Evolution des Gesichts veränderte Funktion der Augenbrauen

Die Rückbildung der Überaugenwülste und die Entwicklung einer glatten Stirn führte zu beweglichen Augenbrauen, die der sozialen Kommunikation dienten
Im Computer erzeugte Modelle der Schädel von Homo sapiens (links) und Homo heidelbergensis, Kabwe 1, (rechts) zeigen die Unterschiede der Schädelknochen oberhalb der Augenhöhlen.
Im Computer erzeugte Modelle der Schädel von Homo sapiens (links) und Homo heidelbergensis, Kabwe 1, (rechts) zeigen die Unterschiede der Schädelknochen oberhalb der Augenhöhlen.
© Paul O'Higgins, University of York
York (Großbritannien) - Schädel früher menschlicher Vorfahren zeigen starke Überaugenwülste, die dem Homo sapiens fehlen. Zwei Hypothesen zufolge sollen die Knochenverdickungen der Stabilität des Schädels dienen. Mit Hilfe von Computersimulationen haben britische Forscher diese Annahmen jetzt überprüft und als unwahrscheinlich eingestuft. Bei den Frühmenschen waren die Überaugenwülste wohl eher ein Merkmal sozialer Dominanz, schreiben die Wissenschaftler im Fachjournal „Nature Ecology and Evolution“. Beim modernen Menschen sind diese Wülste verschwunden und stattdessen haben sich zusammen mit einer glatten hohen Stirn bewegliche Augenbrauen entwickelt. Diese dienen dazu, Emotionen auszudrücken und die soziale Kommunikation zu verbessern. Die zunehmende Bedeutung der Kooperation und anderer sozialer Fähigkeiten war demnach eine treibende Kraft für die Evolution des menschlichen Gesichts.

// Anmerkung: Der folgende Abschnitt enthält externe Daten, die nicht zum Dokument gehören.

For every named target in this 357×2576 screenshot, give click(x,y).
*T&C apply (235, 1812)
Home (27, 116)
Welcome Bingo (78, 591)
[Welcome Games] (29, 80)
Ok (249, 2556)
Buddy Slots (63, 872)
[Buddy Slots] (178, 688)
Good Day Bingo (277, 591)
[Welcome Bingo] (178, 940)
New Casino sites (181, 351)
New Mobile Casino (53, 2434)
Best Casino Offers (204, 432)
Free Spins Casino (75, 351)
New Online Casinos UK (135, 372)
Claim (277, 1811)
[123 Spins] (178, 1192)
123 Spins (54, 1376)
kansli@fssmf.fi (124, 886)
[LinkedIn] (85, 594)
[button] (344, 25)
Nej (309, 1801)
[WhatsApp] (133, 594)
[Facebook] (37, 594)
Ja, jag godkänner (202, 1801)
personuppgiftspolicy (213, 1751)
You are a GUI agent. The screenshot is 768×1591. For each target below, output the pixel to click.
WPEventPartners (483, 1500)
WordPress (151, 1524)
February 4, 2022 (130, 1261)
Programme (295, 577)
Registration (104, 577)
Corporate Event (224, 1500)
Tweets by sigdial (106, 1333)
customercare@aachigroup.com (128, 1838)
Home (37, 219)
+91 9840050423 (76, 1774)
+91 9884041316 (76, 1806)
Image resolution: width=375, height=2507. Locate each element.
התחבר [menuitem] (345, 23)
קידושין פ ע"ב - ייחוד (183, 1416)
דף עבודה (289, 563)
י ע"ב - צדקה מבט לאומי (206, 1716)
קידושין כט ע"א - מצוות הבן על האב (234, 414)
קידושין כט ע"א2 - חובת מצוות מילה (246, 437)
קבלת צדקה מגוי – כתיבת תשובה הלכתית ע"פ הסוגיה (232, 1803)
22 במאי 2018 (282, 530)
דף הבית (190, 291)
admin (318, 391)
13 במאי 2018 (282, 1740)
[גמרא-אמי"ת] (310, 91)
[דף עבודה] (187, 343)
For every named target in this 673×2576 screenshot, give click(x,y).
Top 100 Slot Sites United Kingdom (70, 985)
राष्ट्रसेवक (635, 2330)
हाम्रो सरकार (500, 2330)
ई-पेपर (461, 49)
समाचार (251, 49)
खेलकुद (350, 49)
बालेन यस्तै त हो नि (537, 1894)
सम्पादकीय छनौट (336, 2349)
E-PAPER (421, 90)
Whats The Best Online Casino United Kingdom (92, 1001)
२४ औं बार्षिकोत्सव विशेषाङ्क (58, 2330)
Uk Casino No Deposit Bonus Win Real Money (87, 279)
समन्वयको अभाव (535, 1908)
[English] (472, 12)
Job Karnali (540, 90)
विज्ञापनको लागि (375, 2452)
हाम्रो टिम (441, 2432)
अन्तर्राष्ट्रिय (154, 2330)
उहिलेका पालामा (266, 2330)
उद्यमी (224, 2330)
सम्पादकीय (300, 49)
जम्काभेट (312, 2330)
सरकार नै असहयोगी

„Unterschiedliche körperliche Merkmale der Geschlechter und soziale Signalgebung sind eine überzeugende Erklärung für die vorspringenden Augenwülste unserer Vorfahren“, sagt Ricardo Miguel Godinho von der University of York, Mitglied des Forscherteams. Die Umwandlung in die vertikal beweglicheren Augenbrauen des heutigen Menschen hätten – im Gegensatz zu den permanenten Wülsten – den Ausdruck freundlicher Emotionen ermöglicht und damit soziale Bindungen erleichtert. Für ihre Untersuchungen erzeugten die Wissenschaftler eine dreidimensionale Computerrekonstruktion des fossilen Schädels „Kabwe 1“, eines Homo heidelbergensis, der vor etwa 200.000 Jahren gelebt hatte. Zum Vergleich diente dasselbe virtuelle Abbild mit künstlich verkleinerten Überaugenwülsten.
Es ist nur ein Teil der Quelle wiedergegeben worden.